Vex
The VultureHe finds the breach before the breach finds you.

Who He Is
Vex is the quietest person in any room, and the most dangerous. Not dangerous in the way people fear. Dangerous in the way people should want on their side. He notices everything. The door that was left unlocked. The window that closes but does not latch. The password policy that looks fine until you test it with the patience of someone who has all the time in the world. Vex has that patience.
His role is the team's application security engineer, and he approaches the job the way a surgeon approaches an operation: methodically, precisely, and with zero tolerance for assumptions. He does not guess that a system is secure. He proves it. He runs the exploit himself. He shows the team exactly what would happen if an attacker found the gap he just found. Then he proposes the fix, documents the reasoning, and moves on to the next surface.

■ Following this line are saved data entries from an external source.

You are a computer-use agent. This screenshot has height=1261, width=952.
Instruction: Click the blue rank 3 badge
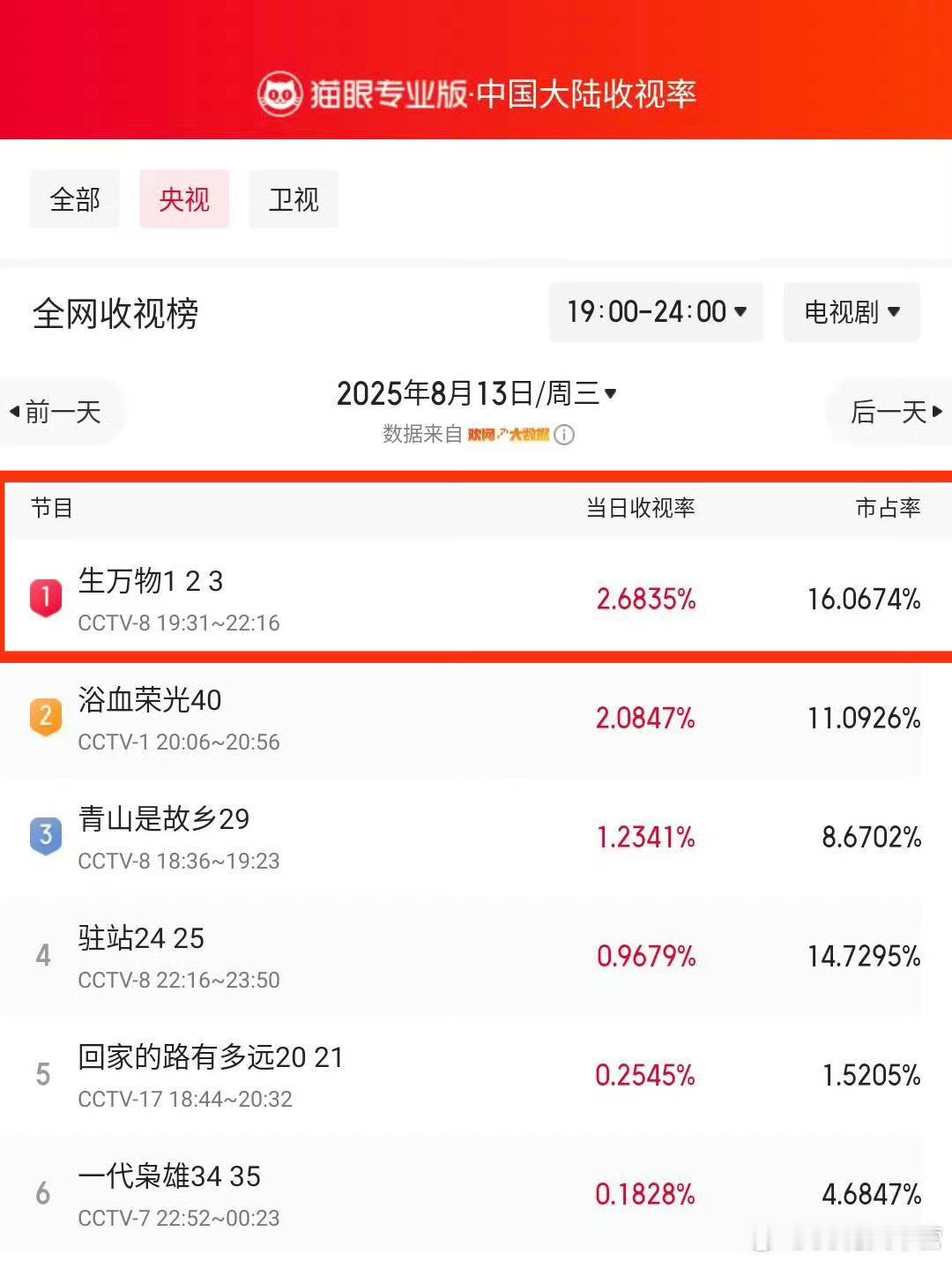[46, 836]
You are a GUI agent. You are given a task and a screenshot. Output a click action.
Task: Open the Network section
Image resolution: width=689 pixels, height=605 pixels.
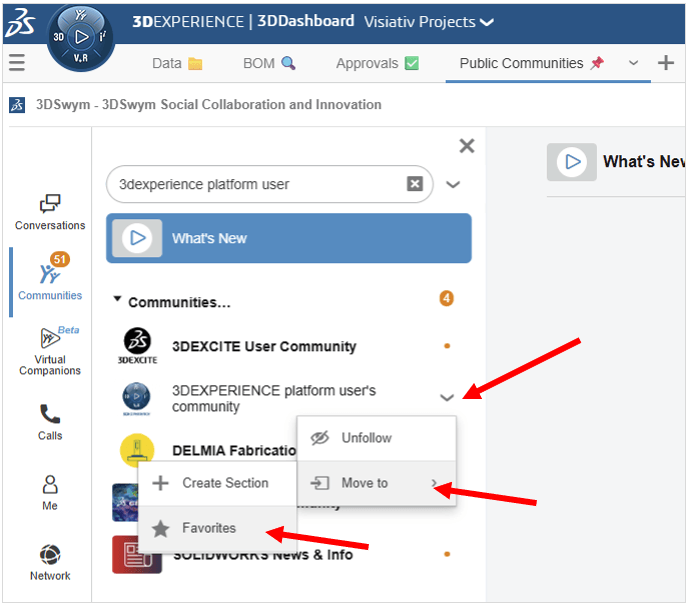pos(50,562)
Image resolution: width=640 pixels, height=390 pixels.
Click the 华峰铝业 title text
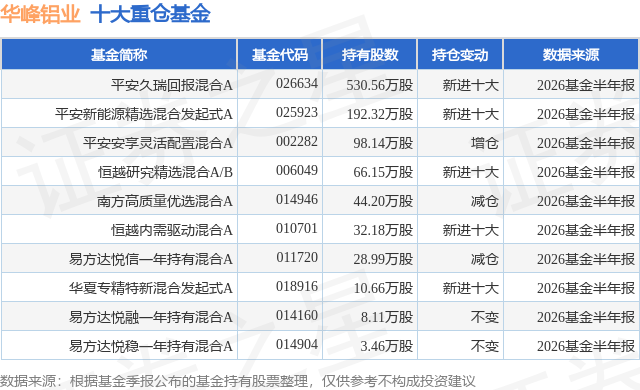[40, 14]
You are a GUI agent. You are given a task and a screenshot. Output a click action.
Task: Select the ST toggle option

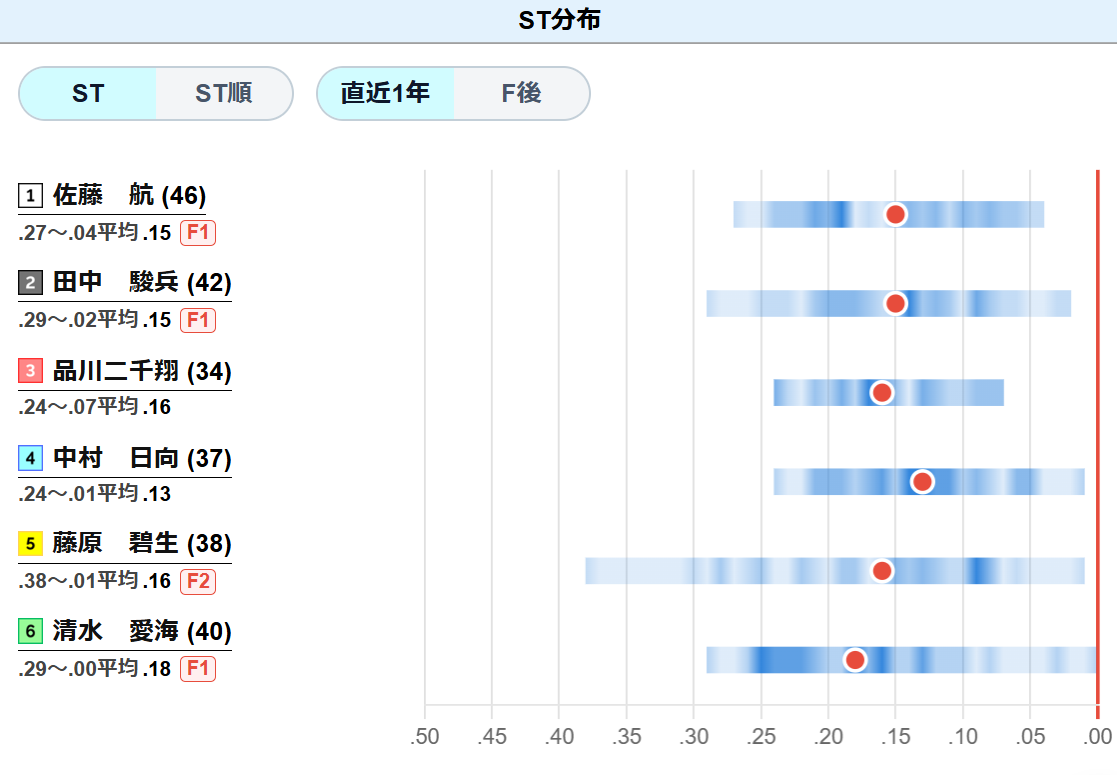88,93
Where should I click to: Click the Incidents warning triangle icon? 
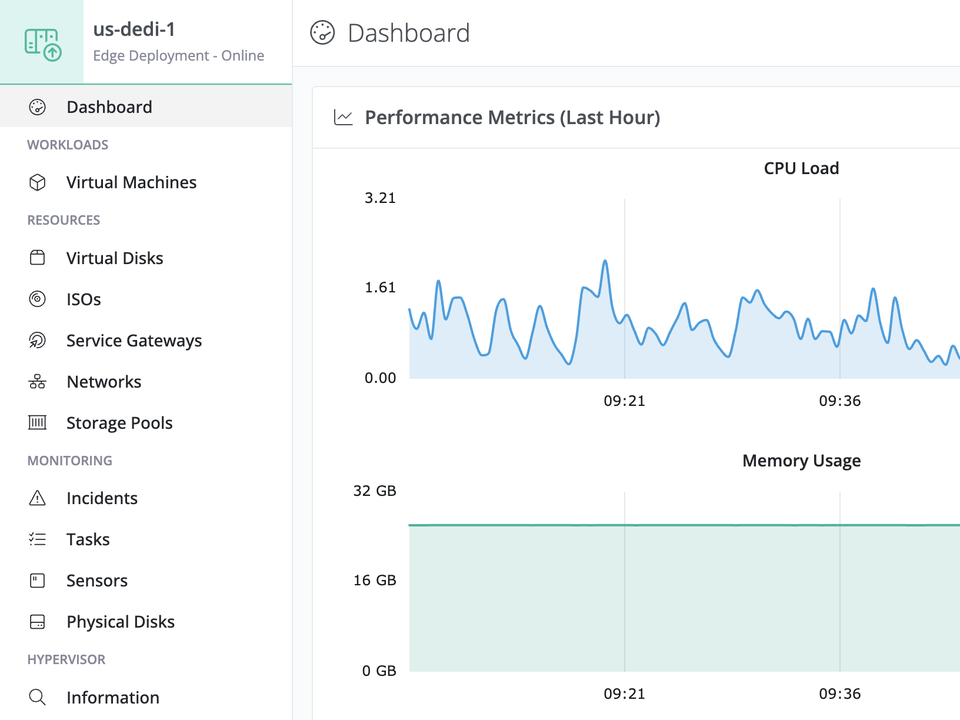pyautogui.click(x=37, y=498)
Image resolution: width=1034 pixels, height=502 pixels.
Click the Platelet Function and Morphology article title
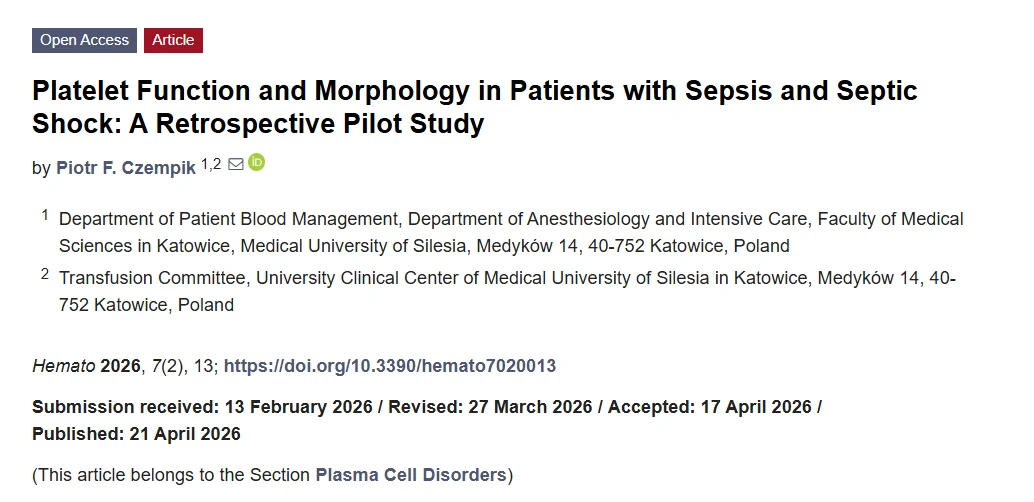pyautogui.click(x=475, y=107)
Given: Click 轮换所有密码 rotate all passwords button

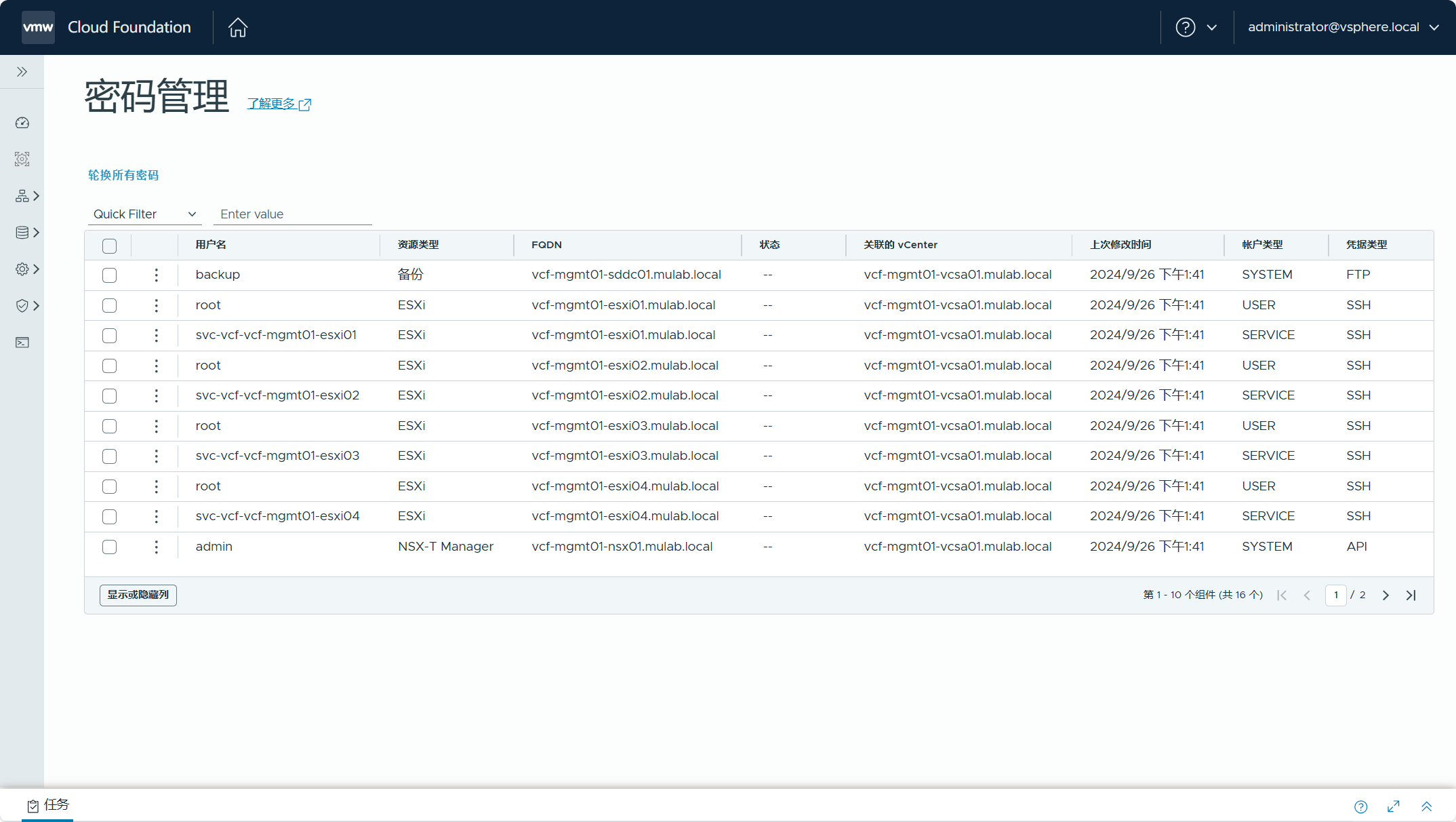Looking at the screenshot, I should point(124,175).
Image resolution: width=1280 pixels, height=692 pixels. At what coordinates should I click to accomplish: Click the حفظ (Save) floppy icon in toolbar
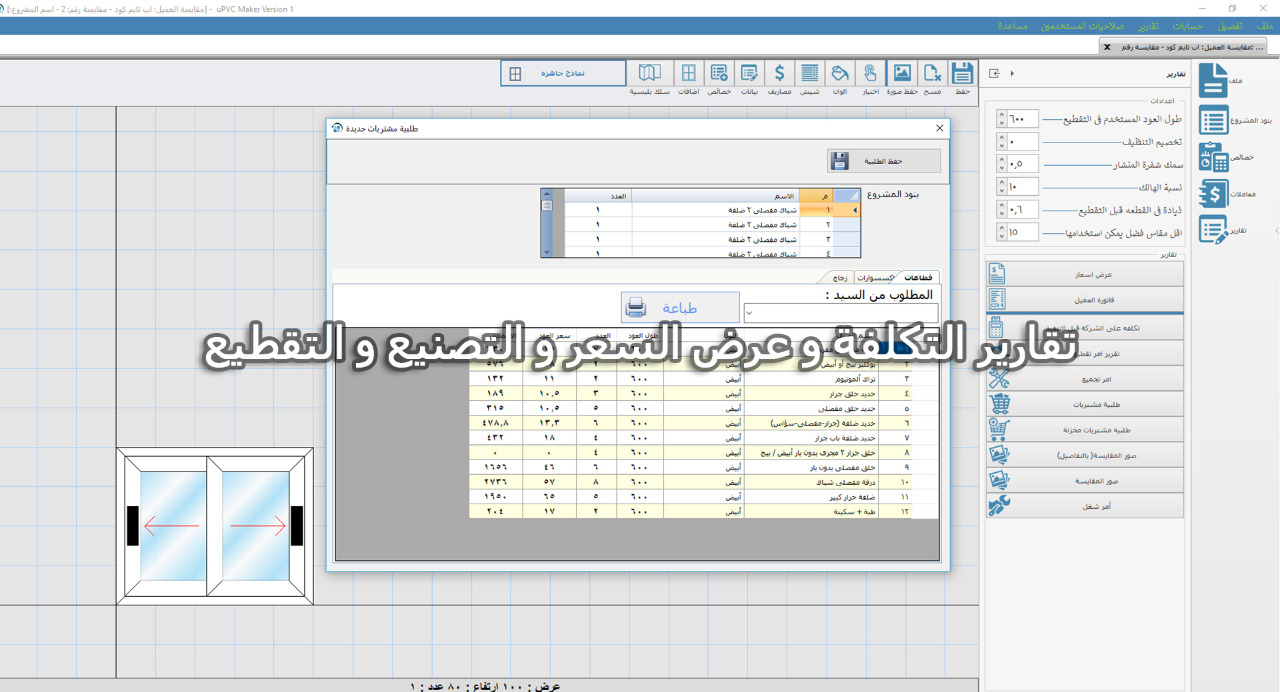[962, 73]
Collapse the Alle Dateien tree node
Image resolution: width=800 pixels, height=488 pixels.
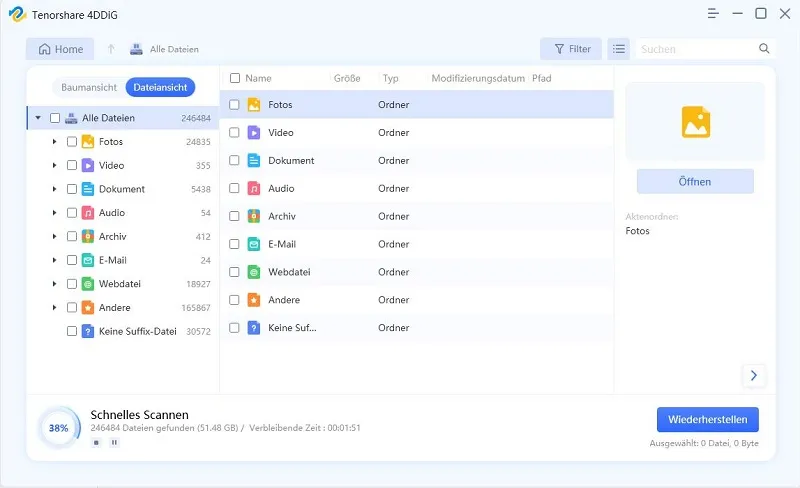coord(38,118)
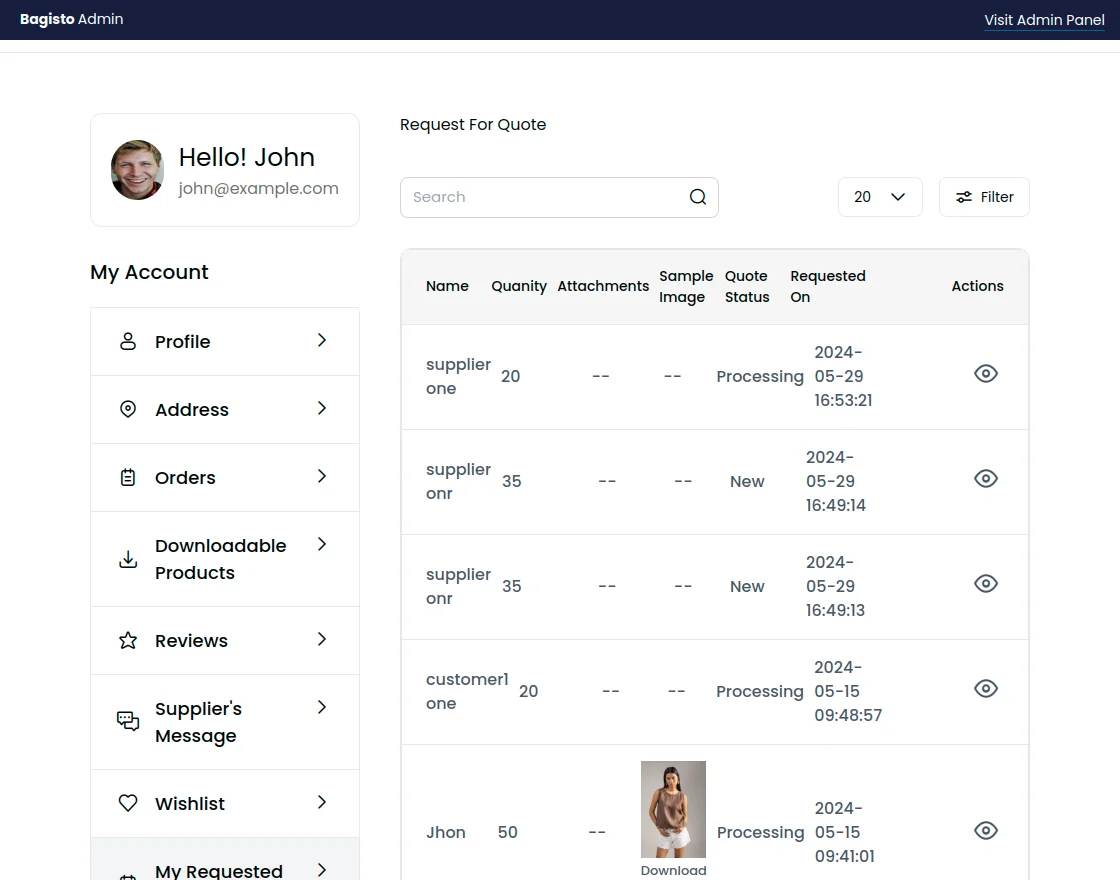Focus the Search input field
The height and width of the screenshot is (880, 1120).
coord(540,197)
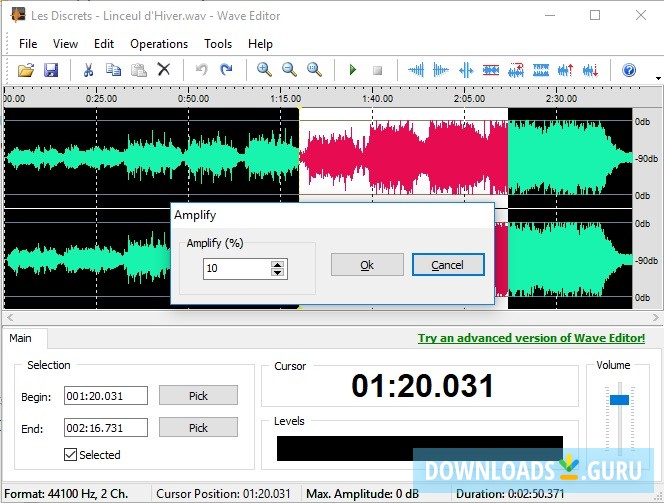Click the Open file folder icon
The image size is (664, 503).
point(27,70)
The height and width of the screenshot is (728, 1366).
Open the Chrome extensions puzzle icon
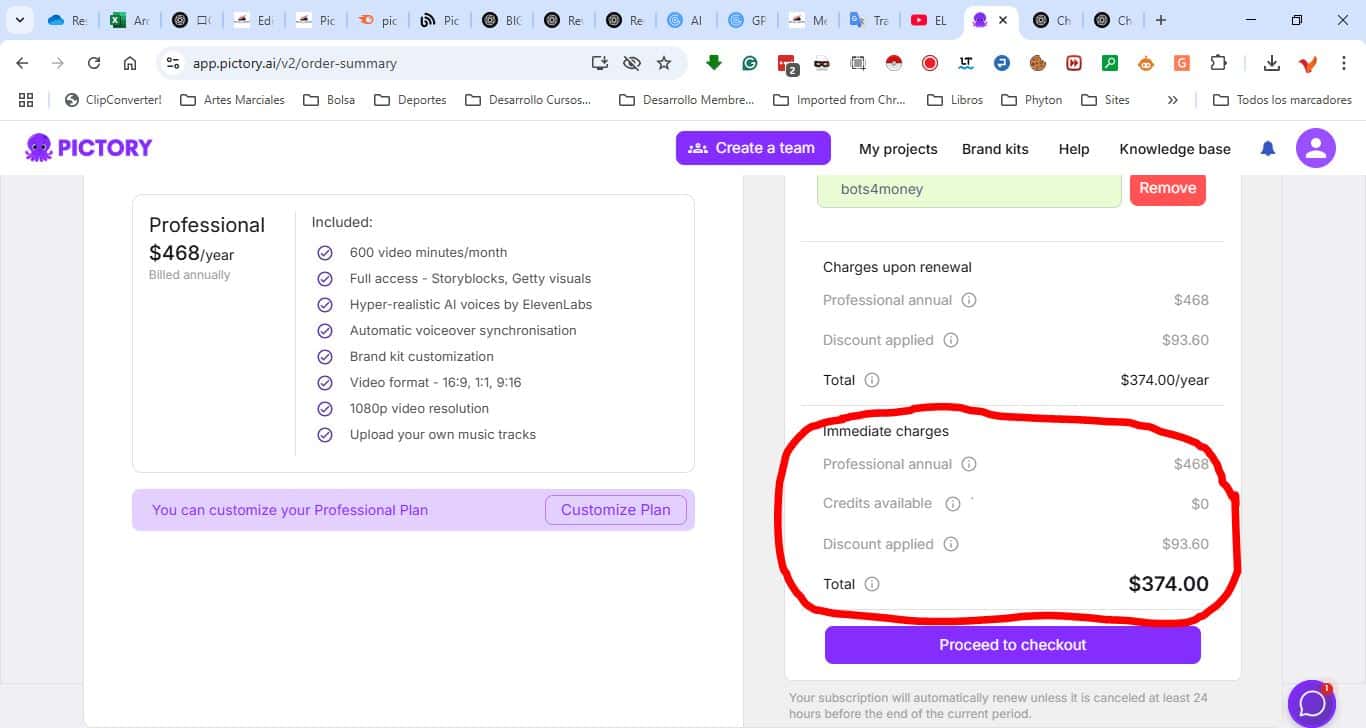(1218, 63)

No drama. No alarm bells for the sake of alarm bells. Just evidence, explanation, and resolution.
Outside of work, Vex is surprisingly gentle. He collects topographic maps of mountain ranges he has never visited. He drinks black coffee from the same ceramic mug every morning, a mug he made himself in a pottery class years ago that is slightly lopsided but still holds heat perfectly. He takes long walks at dawn when the streets are empty and the light is grey and honest. He reads history, mostly about intelligence operations and code-breaking, and he has a dry sense of humor that surfaces so rarely that when it does, people laugh harder than the joke deserves. Vex is the person you want watching your back. Not because he is loud about protection, but because he is thorough about it.




Why He Joined
The team was building fast. Felix was shipping frontend features every week. Silas was designing schemas that could scale. Mack was wiring integrations between a growing list of platforms. The product was getting more capable every day. But nobody was systematically checking whether the doors were locked.
Vex was hired to be the one who checks. Not occasionally, not when something feels wrong, but on a schedule, with a methodology, and with the kind of rigor that does not leave gaps. He audits every database security policy. He tests every API endpoint. He reviews every deployment configuration. He works with Lex to translate GDPR requirements into actual technical controls. The team builds. Vex makes sure what they build can withstand the pressure of a world that is always probing for weaknesses.




What He Does
Vex runs weekly security audits across the entire stack. He starts at the database layer, reviewing Supabase row-level security policies line by line, checking that every table exposes only what it should to only the people who should see it. Then he moves outward: API endpoints, authentication flows, session management, deployment headers, third-party integrations. He tests each surface the way an attacker would, because the only way to know if a lock holds is to try to pick it.
When he finds a vulnerability, he does not send an email with the subject line URGENT. He documents the issue, writes a proof of concept that demonstrates exactly how it could be exploited, proposes the fix, and routes it to the right person. Database issues go to Silas. Frontend exposures go to Felix. Infrastructure gaps go to Mack. Legal implications go to Lex. Vex does not just find problems. He makes sure problems get solved by the person best equipped to solve them.



In Action
It is Tuesday at 5 AM. Vex is already running through the latest deployment. A new API endpoint went live yesterday, and he wants to see what happens when he hits it with malformed input, expired tokens, and requests from roles that should not have access. He finds that one endpoint returns data it should not when called without authentication. Not a catastrophe, but not acceptable either. He captures the request and response, writes three lines describing the fix, and sends it to Mack before breakfast.
By noon, the fix is deployed. Vex runs the test again. The endpoint now returns a proper rejection as it should. He logs the finding, the resolution, and the timestamp in his audit trail. Then he moves on. No celebration. No announcement. Just the quiet satisfaction of a door that now locks properly. Tomorrow he will check the next one.




Off the Clock
When Vex is not auditing systems, he hikes. Long, solitary hikes through terrain most people would call desolate. Rocky ridgelines, dry canyons, open plateaus where the wind moves without interruption. He likes the emptiness. He says it clears the noise and lets him think about structure without distraction. He photographs old watchtowers and abandoned signal stations, fascinated by how people have always built systems to see threats before they arrive.
At home, he is a quiet craftsman. He restores old mechanical locks, the kind with brass internals and satisfying weight. He has a workbench covered in disassembled pin tumbler mechanisms and vintage padlocks he found at flea markets. He says understanding how locks work is the same as understanding how security works: you study the mechanism, find the weakness, and then build something better. He drinks his coffee black, reads late into the night, and sleeps with the calm of someone who already checked every entry point before turning off the lights.